Monday's will never be the... April 4, 2022


 So post treatment went way better than last time.  Still a bit tired and sick to my stomach, but I was able to handle it ok.  I am beginning to think that all the pain in my side and stomach was associated with the rectal tumor and not my liver.  As I go through this treatment, I am struck that the pain is almost always connected to eating and being full, though there is some dull pain in my RUQ, I think it is from my digestion.

Anyway, I left the house yesterday and went to a brewery for a couple beers.  It was nice to get out of the house with Tiffany, see a friend.  Laugh a bit.  The music was nice, but too loud.  Believe it or not, that little trip took a lot out of me.  I was really tired by the end of the day.  My system is also not used to alcohol - at all.  I haven't had much of anything to drink since December, so the smallest amount of alcohol makes me tired.

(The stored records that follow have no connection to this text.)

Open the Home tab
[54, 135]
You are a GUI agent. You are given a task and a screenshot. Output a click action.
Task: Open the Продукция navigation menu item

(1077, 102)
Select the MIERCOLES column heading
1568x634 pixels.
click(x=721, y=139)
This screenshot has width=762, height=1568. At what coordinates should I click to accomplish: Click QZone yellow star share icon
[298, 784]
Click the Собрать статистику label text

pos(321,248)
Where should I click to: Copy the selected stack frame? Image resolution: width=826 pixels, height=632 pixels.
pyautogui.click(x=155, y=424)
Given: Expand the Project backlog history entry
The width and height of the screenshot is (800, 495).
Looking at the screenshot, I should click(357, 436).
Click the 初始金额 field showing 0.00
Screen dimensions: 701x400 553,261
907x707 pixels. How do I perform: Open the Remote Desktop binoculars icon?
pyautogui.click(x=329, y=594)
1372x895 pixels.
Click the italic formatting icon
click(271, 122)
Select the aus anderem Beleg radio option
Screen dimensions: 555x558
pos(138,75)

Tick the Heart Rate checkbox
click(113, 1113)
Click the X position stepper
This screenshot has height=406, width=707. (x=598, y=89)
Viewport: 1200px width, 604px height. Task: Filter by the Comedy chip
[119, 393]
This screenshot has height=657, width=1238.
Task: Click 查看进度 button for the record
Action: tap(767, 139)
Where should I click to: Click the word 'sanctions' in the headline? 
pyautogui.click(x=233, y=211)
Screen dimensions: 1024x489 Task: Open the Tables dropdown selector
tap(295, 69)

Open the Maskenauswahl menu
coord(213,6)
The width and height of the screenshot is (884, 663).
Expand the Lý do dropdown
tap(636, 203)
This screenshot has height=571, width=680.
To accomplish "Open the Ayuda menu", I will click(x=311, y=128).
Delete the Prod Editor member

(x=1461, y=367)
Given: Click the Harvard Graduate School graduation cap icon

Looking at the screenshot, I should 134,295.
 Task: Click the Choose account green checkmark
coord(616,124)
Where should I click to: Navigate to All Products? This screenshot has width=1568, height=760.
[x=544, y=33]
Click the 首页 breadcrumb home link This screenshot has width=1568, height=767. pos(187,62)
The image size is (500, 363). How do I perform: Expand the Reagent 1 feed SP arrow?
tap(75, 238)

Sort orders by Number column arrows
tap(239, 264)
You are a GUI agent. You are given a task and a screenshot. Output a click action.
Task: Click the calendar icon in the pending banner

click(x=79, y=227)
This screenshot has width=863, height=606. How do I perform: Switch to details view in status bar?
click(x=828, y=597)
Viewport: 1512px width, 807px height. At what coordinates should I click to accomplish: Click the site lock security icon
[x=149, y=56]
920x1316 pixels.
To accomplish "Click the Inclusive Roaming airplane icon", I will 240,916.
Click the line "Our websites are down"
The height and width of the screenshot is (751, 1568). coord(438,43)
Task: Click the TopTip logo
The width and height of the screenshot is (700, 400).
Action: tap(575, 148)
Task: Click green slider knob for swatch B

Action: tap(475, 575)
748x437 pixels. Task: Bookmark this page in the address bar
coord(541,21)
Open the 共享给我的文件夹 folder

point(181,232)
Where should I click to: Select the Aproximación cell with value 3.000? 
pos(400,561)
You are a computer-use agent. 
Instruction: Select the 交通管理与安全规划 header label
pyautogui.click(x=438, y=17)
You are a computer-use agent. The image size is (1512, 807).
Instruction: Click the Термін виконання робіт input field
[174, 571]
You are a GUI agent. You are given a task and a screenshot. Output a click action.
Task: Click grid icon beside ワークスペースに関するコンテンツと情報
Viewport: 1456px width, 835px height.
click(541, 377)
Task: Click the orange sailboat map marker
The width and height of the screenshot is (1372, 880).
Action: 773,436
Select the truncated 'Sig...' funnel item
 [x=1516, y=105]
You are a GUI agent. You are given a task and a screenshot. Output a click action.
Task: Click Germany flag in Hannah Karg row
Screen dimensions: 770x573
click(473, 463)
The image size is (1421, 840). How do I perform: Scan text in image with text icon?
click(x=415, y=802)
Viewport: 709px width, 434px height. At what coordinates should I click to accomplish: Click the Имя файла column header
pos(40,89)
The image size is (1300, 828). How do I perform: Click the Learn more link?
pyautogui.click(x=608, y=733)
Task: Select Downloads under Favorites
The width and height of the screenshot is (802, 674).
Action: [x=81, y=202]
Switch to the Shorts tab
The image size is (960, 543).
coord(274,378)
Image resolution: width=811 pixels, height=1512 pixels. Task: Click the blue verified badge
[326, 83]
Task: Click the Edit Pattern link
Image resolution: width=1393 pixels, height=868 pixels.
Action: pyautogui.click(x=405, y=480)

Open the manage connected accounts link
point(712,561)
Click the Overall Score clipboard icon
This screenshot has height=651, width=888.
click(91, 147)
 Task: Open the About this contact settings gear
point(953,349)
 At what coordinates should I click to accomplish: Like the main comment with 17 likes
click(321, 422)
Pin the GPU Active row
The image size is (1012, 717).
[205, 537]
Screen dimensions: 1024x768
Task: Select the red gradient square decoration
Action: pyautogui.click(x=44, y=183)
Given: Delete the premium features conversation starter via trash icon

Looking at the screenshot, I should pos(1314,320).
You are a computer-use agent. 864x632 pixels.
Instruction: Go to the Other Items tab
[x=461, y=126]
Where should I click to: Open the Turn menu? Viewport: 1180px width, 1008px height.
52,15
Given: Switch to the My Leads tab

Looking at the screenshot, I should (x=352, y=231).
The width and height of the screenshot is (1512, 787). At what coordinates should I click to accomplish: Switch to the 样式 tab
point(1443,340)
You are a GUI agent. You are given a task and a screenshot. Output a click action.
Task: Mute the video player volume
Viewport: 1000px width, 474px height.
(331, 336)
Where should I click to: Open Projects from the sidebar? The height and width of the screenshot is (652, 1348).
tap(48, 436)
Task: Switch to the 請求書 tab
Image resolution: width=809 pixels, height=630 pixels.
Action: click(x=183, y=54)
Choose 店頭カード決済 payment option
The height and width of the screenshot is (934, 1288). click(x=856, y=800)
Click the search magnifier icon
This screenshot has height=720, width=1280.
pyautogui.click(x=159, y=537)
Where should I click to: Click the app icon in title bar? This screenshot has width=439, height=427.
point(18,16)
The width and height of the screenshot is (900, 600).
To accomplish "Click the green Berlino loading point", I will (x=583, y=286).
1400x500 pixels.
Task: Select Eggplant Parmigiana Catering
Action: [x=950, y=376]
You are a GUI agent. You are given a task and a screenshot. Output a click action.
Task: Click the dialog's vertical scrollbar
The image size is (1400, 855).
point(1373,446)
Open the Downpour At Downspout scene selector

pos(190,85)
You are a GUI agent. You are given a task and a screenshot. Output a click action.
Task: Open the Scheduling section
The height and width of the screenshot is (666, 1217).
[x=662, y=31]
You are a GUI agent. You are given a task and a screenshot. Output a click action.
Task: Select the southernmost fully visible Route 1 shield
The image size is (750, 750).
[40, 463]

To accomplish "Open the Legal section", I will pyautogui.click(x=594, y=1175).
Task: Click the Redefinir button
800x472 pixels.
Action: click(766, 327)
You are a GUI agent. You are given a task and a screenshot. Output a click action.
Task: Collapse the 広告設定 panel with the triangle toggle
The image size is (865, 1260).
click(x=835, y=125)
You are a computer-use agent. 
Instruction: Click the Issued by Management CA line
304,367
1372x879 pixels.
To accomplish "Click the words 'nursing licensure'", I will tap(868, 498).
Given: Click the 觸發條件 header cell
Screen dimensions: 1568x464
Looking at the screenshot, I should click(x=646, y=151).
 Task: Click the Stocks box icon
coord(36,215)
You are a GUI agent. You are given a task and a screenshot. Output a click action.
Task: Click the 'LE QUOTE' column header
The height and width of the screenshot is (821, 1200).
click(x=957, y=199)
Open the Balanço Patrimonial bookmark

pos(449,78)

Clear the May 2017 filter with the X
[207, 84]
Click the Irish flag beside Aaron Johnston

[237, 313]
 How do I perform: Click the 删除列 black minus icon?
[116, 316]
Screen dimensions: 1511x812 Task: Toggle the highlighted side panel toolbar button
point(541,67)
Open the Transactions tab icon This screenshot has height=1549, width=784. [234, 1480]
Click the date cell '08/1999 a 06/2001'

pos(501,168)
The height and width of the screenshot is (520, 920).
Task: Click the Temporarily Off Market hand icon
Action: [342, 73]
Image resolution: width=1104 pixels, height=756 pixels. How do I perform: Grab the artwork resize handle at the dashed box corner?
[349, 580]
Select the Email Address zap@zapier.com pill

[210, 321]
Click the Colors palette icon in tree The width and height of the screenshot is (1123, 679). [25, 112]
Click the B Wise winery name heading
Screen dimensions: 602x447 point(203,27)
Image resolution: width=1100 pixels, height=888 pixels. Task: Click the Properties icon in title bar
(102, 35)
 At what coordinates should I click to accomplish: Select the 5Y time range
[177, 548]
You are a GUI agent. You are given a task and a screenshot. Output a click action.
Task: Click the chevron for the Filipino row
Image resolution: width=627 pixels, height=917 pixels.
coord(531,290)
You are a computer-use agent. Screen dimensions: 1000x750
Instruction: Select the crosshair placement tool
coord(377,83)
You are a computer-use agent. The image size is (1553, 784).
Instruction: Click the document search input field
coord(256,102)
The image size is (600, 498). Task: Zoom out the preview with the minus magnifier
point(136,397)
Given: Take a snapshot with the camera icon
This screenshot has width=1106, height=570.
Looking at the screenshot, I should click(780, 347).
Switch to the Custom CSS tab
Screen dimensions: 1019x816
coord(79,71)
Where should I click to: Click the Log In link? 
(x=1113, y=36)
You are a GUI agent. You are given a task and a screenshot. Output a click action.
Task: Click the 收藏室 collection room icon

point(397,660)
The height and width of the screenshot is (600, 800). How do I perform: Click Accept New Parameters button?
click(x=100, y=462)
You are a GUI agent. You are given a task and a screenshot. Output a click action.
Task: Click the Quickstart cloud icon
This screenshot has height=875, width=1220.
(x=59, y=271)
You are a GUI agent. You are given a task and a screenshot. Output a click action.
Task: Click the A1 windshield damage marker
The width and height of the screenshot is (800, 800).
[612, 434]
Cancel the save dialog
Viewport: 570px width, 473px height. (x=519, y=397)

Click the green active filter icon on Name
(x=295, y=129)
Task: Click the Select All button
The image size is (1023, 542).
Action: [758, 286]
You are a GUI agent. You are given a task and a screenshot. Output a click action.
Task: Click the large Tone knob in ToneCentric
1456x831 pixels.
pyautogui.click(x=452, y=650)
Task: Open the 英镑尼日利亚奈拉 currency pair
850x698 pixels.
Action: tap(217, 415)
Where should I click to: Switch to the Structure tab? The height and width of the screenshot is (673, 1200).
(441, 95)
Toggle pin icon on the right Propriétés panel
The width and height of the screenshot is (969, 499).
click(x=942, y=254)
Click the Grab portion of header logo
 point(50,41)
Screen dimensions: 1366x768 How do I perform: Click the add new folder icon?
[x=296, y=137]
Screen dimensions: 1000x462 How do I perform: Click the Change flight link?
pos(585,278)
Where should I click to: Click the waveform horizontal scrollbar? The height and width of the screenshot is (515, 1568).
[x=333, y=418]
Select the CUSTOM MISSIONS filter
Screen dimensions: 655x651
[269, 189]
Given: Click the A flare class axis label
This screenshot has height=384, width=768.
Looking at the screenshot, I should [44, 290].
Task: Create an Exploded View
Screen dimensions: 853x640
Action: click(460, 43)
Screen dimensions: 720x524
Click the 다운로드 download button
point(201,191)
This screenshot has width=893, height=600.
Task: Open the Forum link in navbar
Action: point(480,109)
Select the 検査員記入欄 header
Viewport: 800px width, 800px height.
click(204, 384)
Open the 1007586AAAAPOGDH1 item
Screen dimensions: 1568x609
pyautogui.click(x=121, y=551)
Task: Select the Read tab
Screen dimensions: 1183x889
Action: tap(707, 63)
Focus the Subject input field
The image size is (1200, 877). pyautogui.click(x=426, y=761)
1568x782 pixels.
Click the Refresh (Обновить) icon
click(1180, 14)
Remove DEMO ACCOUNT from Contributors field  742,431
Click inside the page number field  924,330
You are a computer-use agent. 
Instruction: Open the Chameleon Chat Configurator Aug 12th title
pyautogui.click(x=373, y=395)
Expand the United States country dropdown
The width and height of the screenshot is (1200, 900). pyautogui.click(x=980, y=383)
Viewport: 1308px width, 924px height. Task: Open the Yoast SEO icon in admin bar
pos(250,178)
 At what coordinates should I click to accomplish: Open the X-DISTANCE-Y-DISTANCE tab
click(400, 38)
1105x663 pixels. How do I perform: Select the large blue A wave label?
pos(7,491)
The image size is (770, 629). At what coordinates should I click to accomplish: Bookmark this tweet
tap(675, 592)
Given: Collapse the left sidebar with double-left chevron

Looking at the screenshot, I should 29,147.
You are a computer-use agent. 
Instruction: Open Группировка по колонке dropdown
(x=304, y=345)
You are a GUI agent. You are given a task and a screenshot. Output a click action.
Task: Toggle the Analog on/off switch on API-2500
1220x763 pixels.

I have been thinking a lot about what I "should" be doing.  I guess when you are faced with your own mortality you think about all the things you want to do, but then there is what you "should" do.  Maeve wants to go on a huge vacation, cruise, Disney, something memorable.  I get it.  Part of me just wants to use my energy to get the house in order, build a garden, etc.  Leave something more permanent than a vacation?  I guess I have time to think about it as I will be having to visit the chemo center every other week for treatment all the same.  In that time, I should really sort out the must do's.  Funny as I am just fully content hanging with Tiffany.

Well, it is time to ride the bike and get ready for work.'

Love you all!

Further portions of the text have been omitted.